Carolina Camara told The Saturday Telegraph her friend loved Australia.
It is not known when she split up with Torres but Haddad moved to Sydney about two years ago, where she immersed herself in the city’s growing Brazilian community.
But home in Rio was never far from her mind.
In 2016 she posted a photograph of herself and her mum Milu Muller on Facebook, next to which her mum wrote: “I love you too, we’re always happy together. I think you’re the best daughter in the world.”
Her mum was in touch with Santoro, who saw his two daughters as much as he could. “Beautiful family,” Muller posted on his Facebook page under a photograph of Santoro with the girls.
For just over a year in Sydney, Haddad worked as head of operational planning with rail freight operator Pacific National before breaking away to set up her own company, CHC Consulting, in July 2017.
According to her website, the company helped “companies of all sizes respond to industry transitions in order to stay competitive”.
A few months later, she set up a company with Santoro, D.Care, registering it at her unit in St Annes Street, Ryde.
From around the same time, the couple both worked as community support workers at disability service provider Hireup. It is not known when she split up with Santoro, who had told friends he was due to fly home to Rio some time early last week.
The last time anyone heard from Cissa was in a flurry of phone calls and texts between 8am and 9.30am on Saturday morning, during which she was “anxious about something”, detectives have been told.
When her body was found floating at Woolwich at 10.15am on Sunday, police initially treated it as a suicide or a tragic accident.
They now believe it may have been dumped near the Gladesville Bridge, 4km from where it was found. There was no identification with the body, dressed in a navy-green long-sleeve jumper, khaki cargo pants and silver bracelets on both wrists.

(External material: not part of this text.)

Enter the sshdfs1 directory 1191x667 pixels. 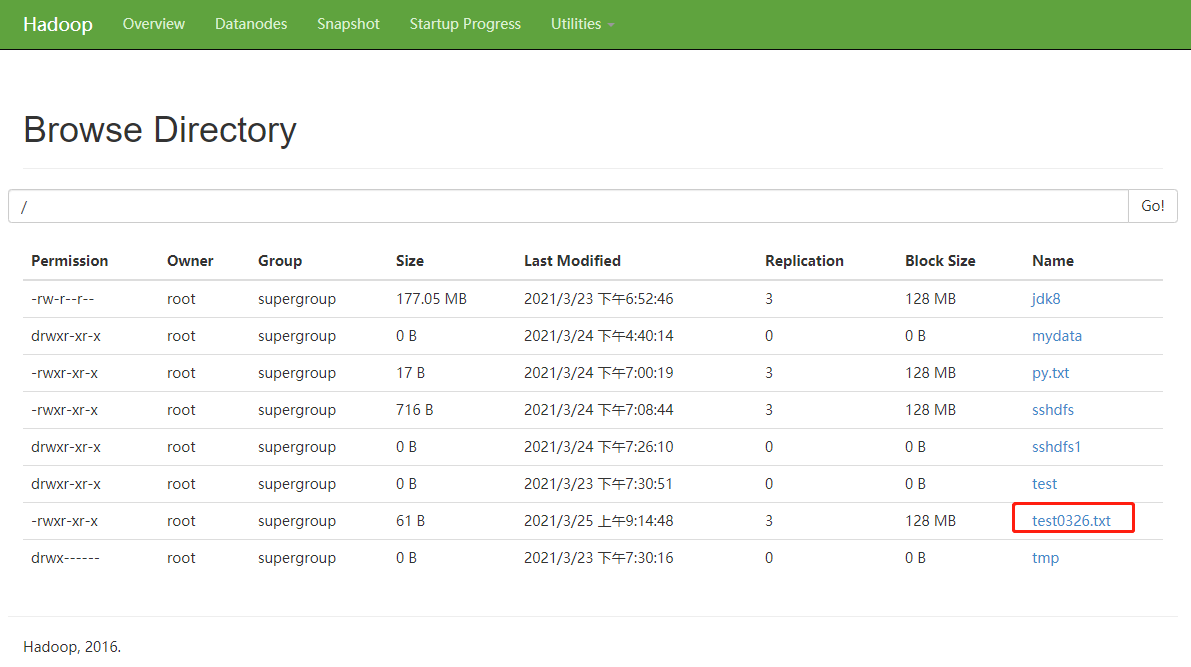click(1056, 447)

But as soon as police identified the body as that of Haddad and started talking to her friends their position changed rapidly.
The Homicide Squad’s Detective Acting Inspector Ritchie Sim said two clues pointed to foul play. It was completely out of character for her not to keep appointments with friends on the Saturday. And her car was found at West Ryde train station.
Detectives believe the red 2013 Fiat 500 with its distinctive black roof could be a key to her murder. A neighbour reported seeing it parked outside the St Annes Street address on the Saturday afternoon. So how did it get to the car park where it was found at 2pm on Sunday? Who drove it there? How did they leave the area? Why was it left there?
Police have been trawling through CCTV footage.
They went through the Australian Federal Police to search passenger lists on flights out of Sydney bound for Brazil — where they found Santoro’s name on a flight late on Saturday.
Detectives searched his Sydney address, trying to pin down his last movements, but stressed he is just one person of interest. It is known there were no reports made to police by Haddad about her ex lover.
But Santoro is yet to come forward and Cecilia’s family and friends are left to anguish over how such a bright star ended up in a watery grave.